In a 60-58 America East Conference men's basketball tournament semifinal victory over the University of New Hampshire Hooley would come off of the bench and record a game high 21 points in 35 minutes of action. With the Albany Great Danes men's basketball program once again facing the Stony Brook Seawolves in the America East tournament finals, Hooley would hit Albany's only three pointer of the game with 1.6 seconds left to give Albany their third consecutive America East Conference men's basketball tournament championship in a 51–50 triumph. When asked about the shot after the game, Hooley referred to his late mother Sue stating "When you've got angels watching you, you can do anything"

Hooley finished his Junior season with 329 points, 72 rebounds and 56 assists in 781 minutes, while winning his second consecutive America East tournament Reggie Lewis Most Outstanding Player award.

=== Senior Campaign ===
Hooley would appear in and start all 33 of Albany's games during the 2015–16 season, scoring in double figures in 19, while totaling 411 points, 90 assists and 153 rebounds for the season. He would finish his Albany career with 1,519 points, 336 assists and 426 rebounds. Hooley remains only the second Albany Men's Basketball player to win multiple Reggie Lewis Most Outstanding Player Awards, while he and teammate Sam Rowley are the only two Albany Great Danes men's basketball players to have reached the NCAA Division I men's basketball tournament three times in their career.

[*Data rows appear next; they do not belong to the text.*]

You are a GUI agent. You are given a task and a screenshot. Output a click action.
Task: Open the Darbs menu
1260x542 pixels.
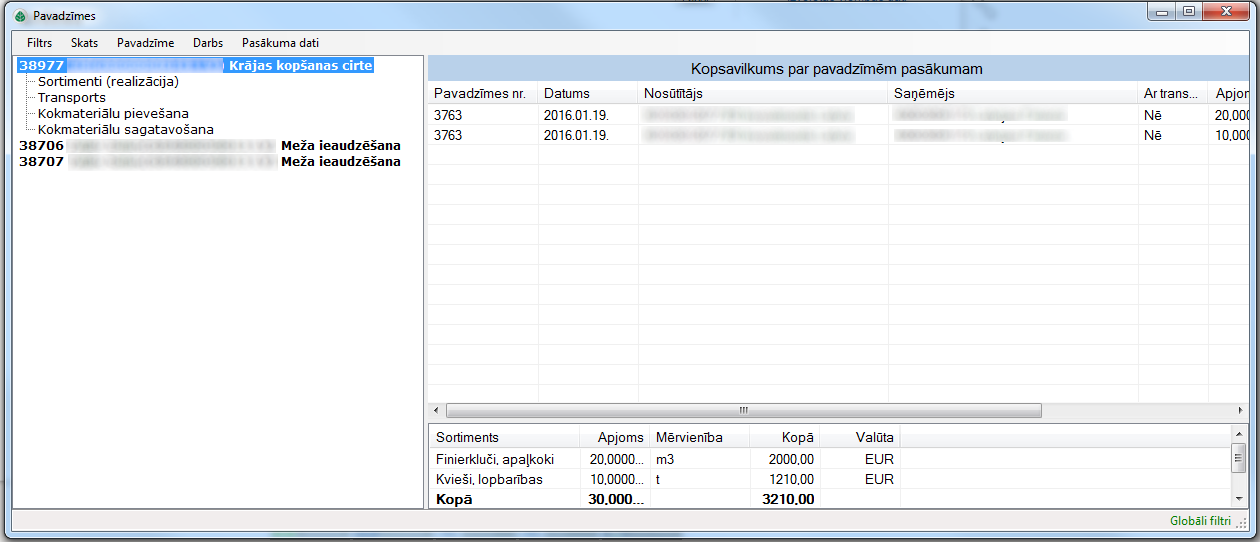click(208, 43)
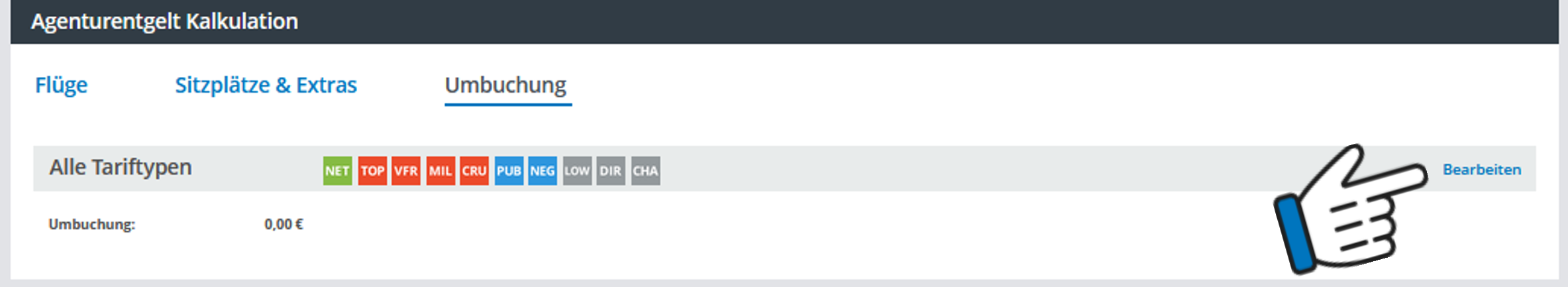1568x287 pixels.
Task: Open the Sitzplätze & Extras tab
Action: pos(266,85)
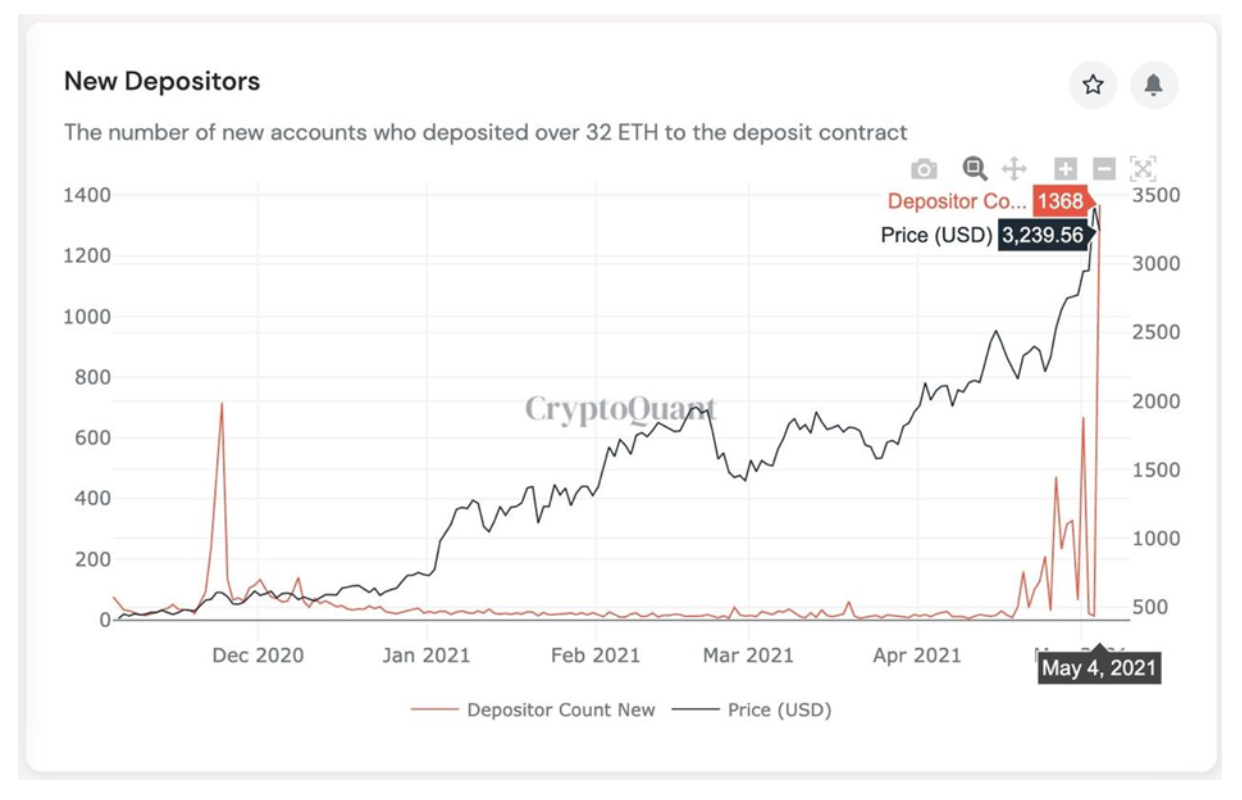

Hooley currently sits seventh all time for Albany Great Danes men's basketball players in career points (1,519), sixth in games played (126), tied for fourth in games started (92), fourth in free throw's made (410), eighth in free throw percentage (80.2%) and sixth in three point field goal's made (181).

=== College Statistics ===

Career Totals
| Season | G | GS | MP | FG | FGA | 3P | 3PA | 3P% | FT | FTA | FT% | TRB | AST | STL | PTS |
|---|---|---|---|---|---|---|---|---|---|---|---|---|---|---|---|
| 2011-12 | 4 | 0 | 24 | 2 | 9 | 0 | 5 | .000 | 0 | 0 |  | 1 | 2 | 3 | 4 |
| 2012-13 | 33 | 11 | 858 | 81 | 194 | 25 | 71 | .352 | 76 | 93 | .817 | 111 | 102 | 25 | 263 |
| 2013-14 | 33 | 32 | 1157 | 143 | 359 | 71 | 183 | .388 | 155 | 182 | .852 | 89 | 87 | 27 | 512 |
| 2014-15 | 24 | 16 | 781 | 108 | 252 | 45 | 132 | .341 | 68 | 90 | .756 | 72 | 56 | 13 | 329 |
| 2015-16 | 33 | 33 | 1085 | 130 | 343 | 40 | 164 | .244 | 111 | 146 | .760 | 153 | 90 | 31 | 411 |
| Career | 127 | 90 | 3905 | 464 | 1157 | 181 | 555 | .326 | 410 | 511 | .802 | 426 | 337 | 99 | 1519 |

America East Conference Averages
| Season | G | GS | MP | FG | FGA | FG% | 3PA | 3P% | FTA | FT% | TRB | AST | STL | PTS |
|---|---|---|---|---|---|---|---|---|---|---|---|---|---|---|
| 2012-13 | 15 | 11 | 29.0 | 2.9 | 7.1 | .411 | 2.5 | .297 | 3.1 | .783 | 4.2 | 3.7 | 0.4 | 9.0 |
| 2013-14 | 15 | 14 | 34.7 | 4.3 | 10.5 | .411 | 5.9 | .420 | 4.9 | .877 | 2.9 | 2.9 | 0.7 | 15.4 |
| 2014-15 | 8 | 4 | 28.6 | 4.5 | 8.9 | .507 | 4.4 | .457 | 3.3 | .731 | 1.4 | 2.1 | 0.4 | 13.4 |
| 2015-16 | 16 | 16 | 33.5 | 4.5 | 10.9 | .414 | 5.1 | .293 | 3.8 | .738 | 5.1 | 2.6 | 0.9 | 13.3 |
| Career | 54 | 43 | 31.9 | 4.0 | 9.4 | .425 | 4.5 | .364 | 3.8 | .796 | 3.7 | 2.9 | 0.6 | 12.7 |

==Professional career==
Following the close of his college career, Hooley signed with the Plymouth Raiders of the British Basketball League for the 2016–17 season. He left the team in February 2017 after averaging six points in 11 games.

Hooley joined the Ballarat Miners of the South East Australian Basketball League (SEABL) for the 2017 season. He averaged 20.6 points and 4.5 assists per game for the Miners, earning All-Star Five honours.

In August 2017, Hooley signed with Melbourne United of the National Basketball League (NBL) for the 2017–18 season as an injury replacement for Daniel Dillon. He re-joined the Miners for the 2018 SEABL season and then had a second season with United in 2018–19.

In 2019, Hooley joined the Kilsyth Cobras of the NBL1 for the league's inaugural season. He played for the Nunawading Spectres during the 2021 NBL1 season.

==Broadcasting career==
Hooley joined the NBL commentary team for the 2019–20 season. He was appointed as a panelist on commentary show NBL Overtime in 2024.